Le dictionnaire numérique Usito étend cette définition : «Familier. Commerce ou entreprise de petite taille, générant peu de revenus.»

La forme négative est fréquente : «L’accusation provient des Nations unies, qui n’est pas précisément la binerie d’à côté» (la Presse+, 10 juillet 2025).

À votre service.

 

Référence

Beauchemin, Yves, le Matou. Édition définitive, Montréal, Fides, 2007, 669 p. Édition originale : 1981.

Accouplements 267

(Accouplements : une rubriquel’Oreille tendue s’amuse à mettre en vis-à-vis deux œuvres, ou plus, d’horizons éloignés.)

Au moment de mourir, le film de notre vie défilerait devant nos yeux, dit-on. Avec Woody Allen et Paul Quarrington, les choses sont un peu plus compliquées.

Pour le premier, dans son monologue «Down South», on s’est trompé de film.

 

«And suddenly my whole life passed before my eyes. I saw myself as a kid again, in Kansas, going to school, swimming at the swimming hole, and fishing, frying up a mess-o-catfish, going down to the general store, getting a piece of gingham for Emmy-Lou. And I realise it’s not my life. They’re gonna hang me in two minutes, the wrong life is passing before my eyes.»

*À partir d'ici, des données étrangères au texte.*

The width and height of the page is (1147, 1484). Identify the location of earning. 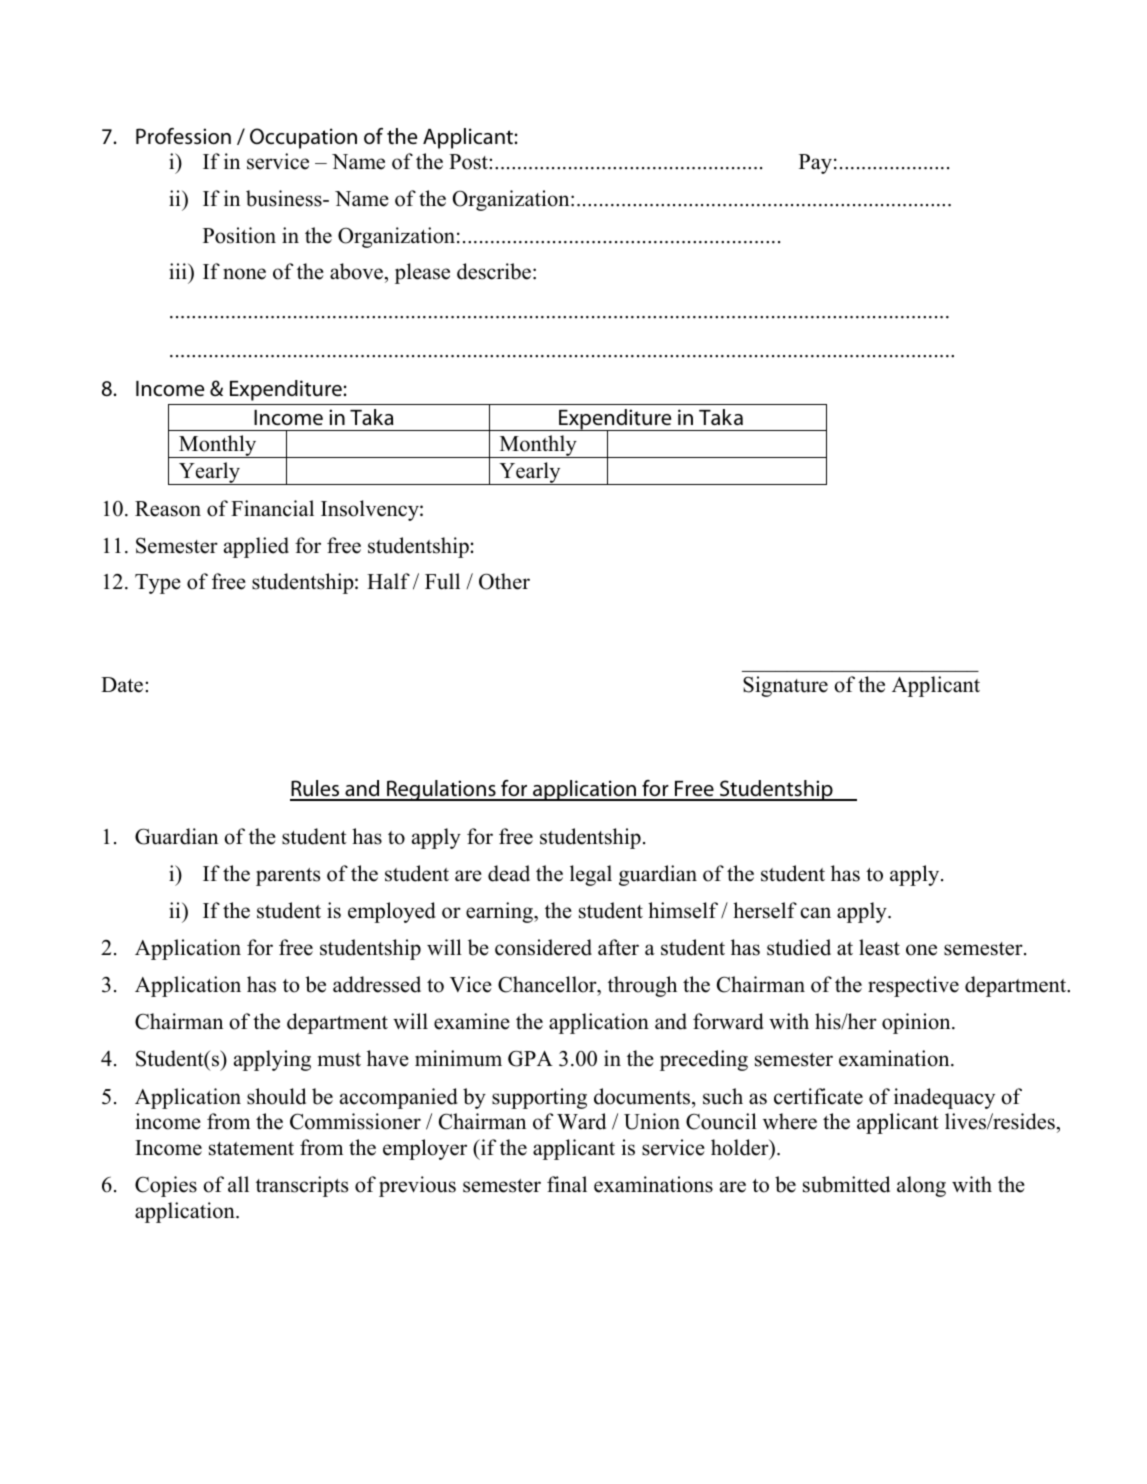
(500, 912).
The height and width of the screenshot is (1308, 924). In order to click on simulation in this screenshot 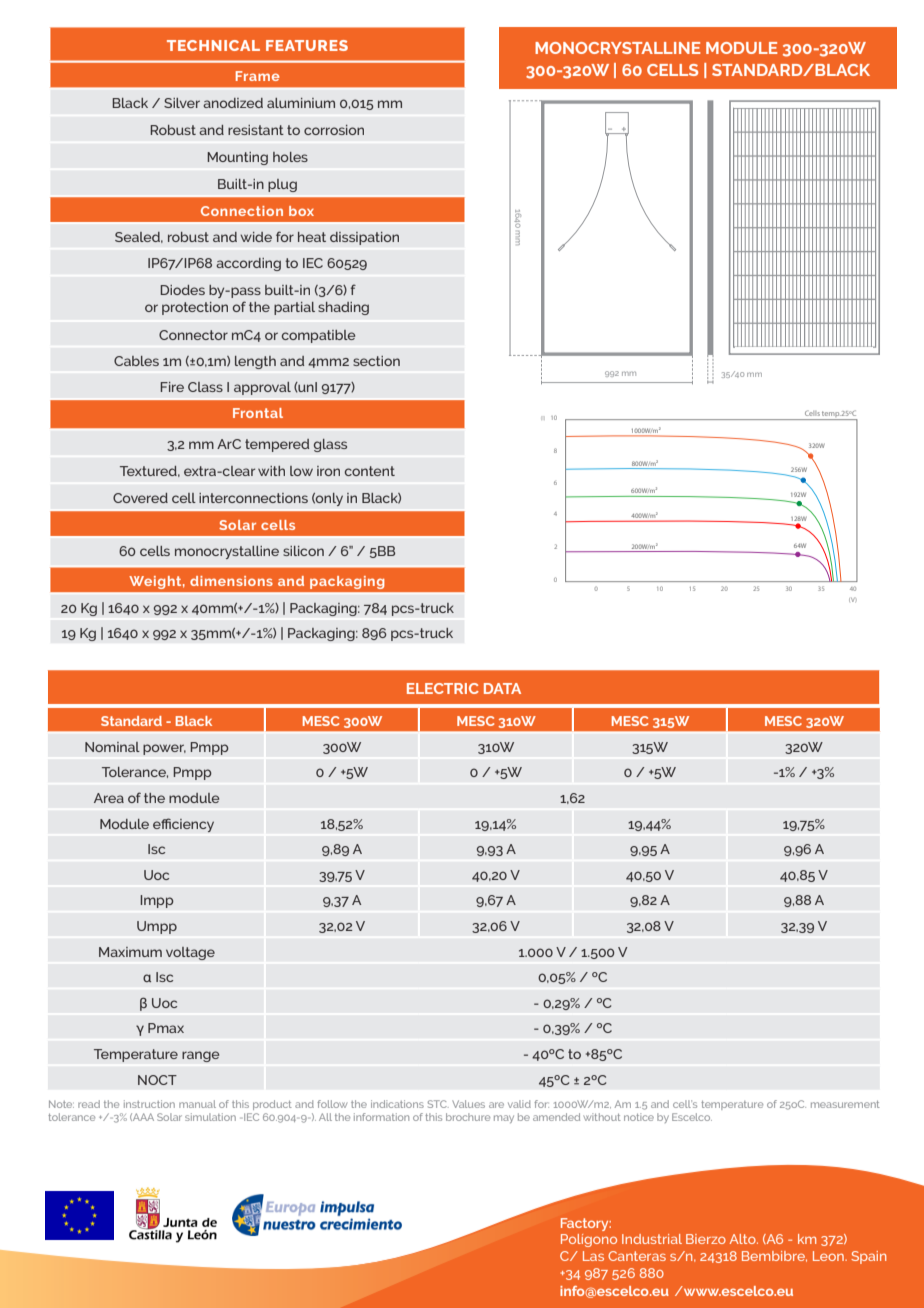, I will do `click(210, 1117)`.
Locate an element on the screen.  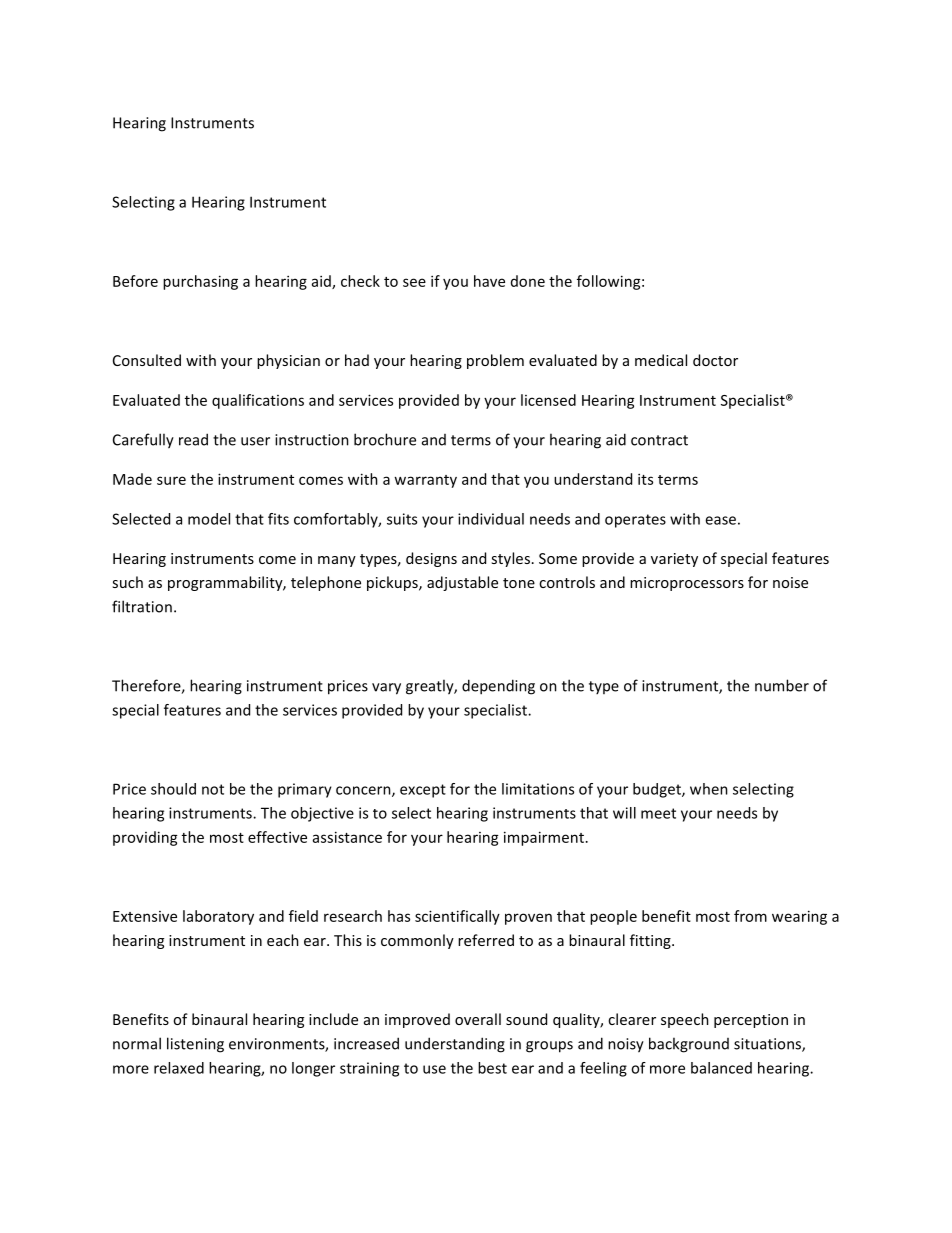
not is located at coordinates (213, 789).
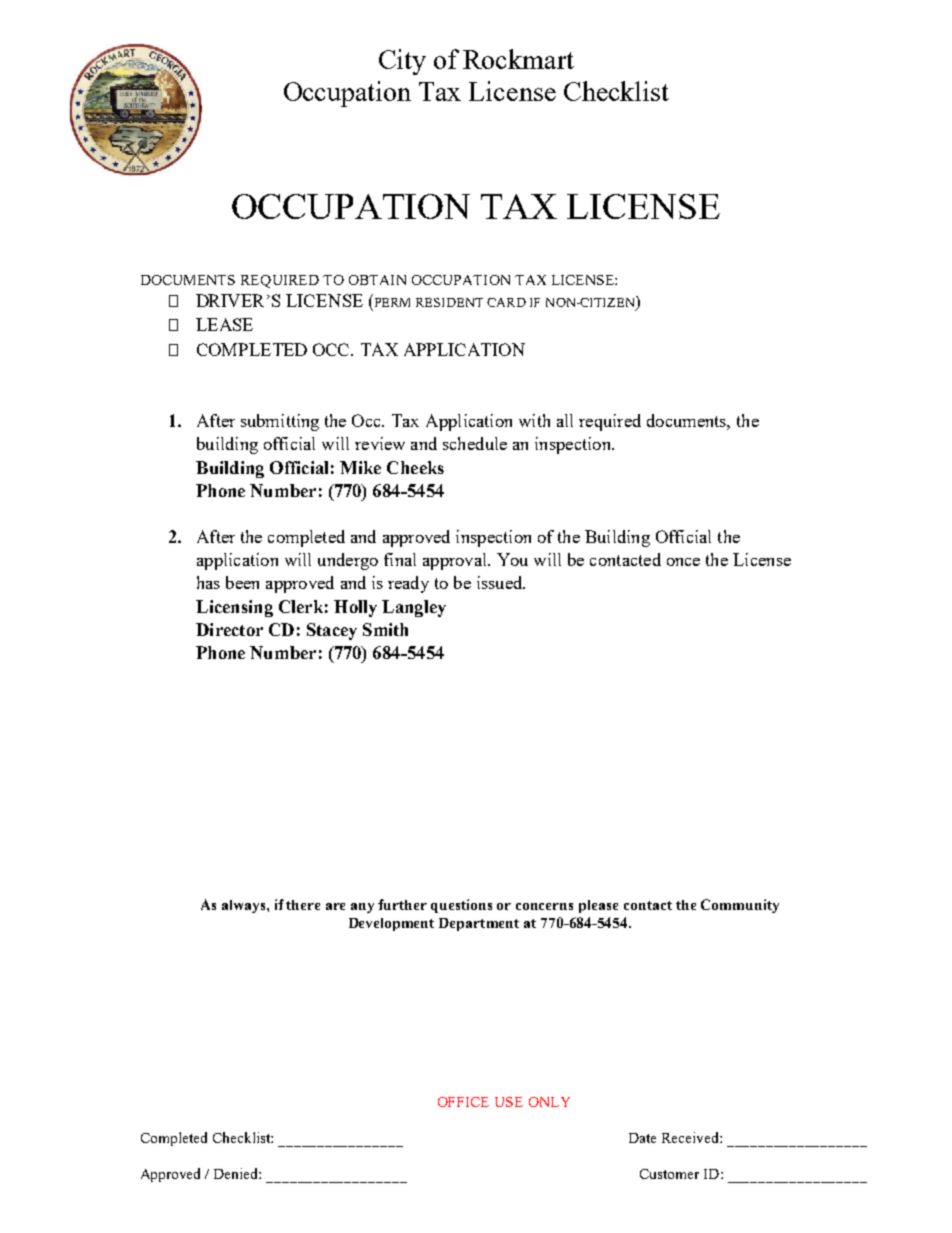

Pour le second, dans son roman King Leary (1987), le film est trop long.

«Poppa Rivers was standing down the hallway.
He was as ancient a bugger as I’d ever seen. He looked like God Almighty had forgot to punch his time clock.
“Christ,” I muttered.
“He’s old,” said Manfred. He was wont to say that sort of thing.
“Old ? If his life flashed in front of his eyes there’d have to be an intermission”» (p. 135).

Tout bien considéré, peut-être vaut-il mieux ne pas mourir.

 

Référence

Quarrington, Paul, King Leary. A Novel, Toronto, Doubleday Canada, 1987, 232 p.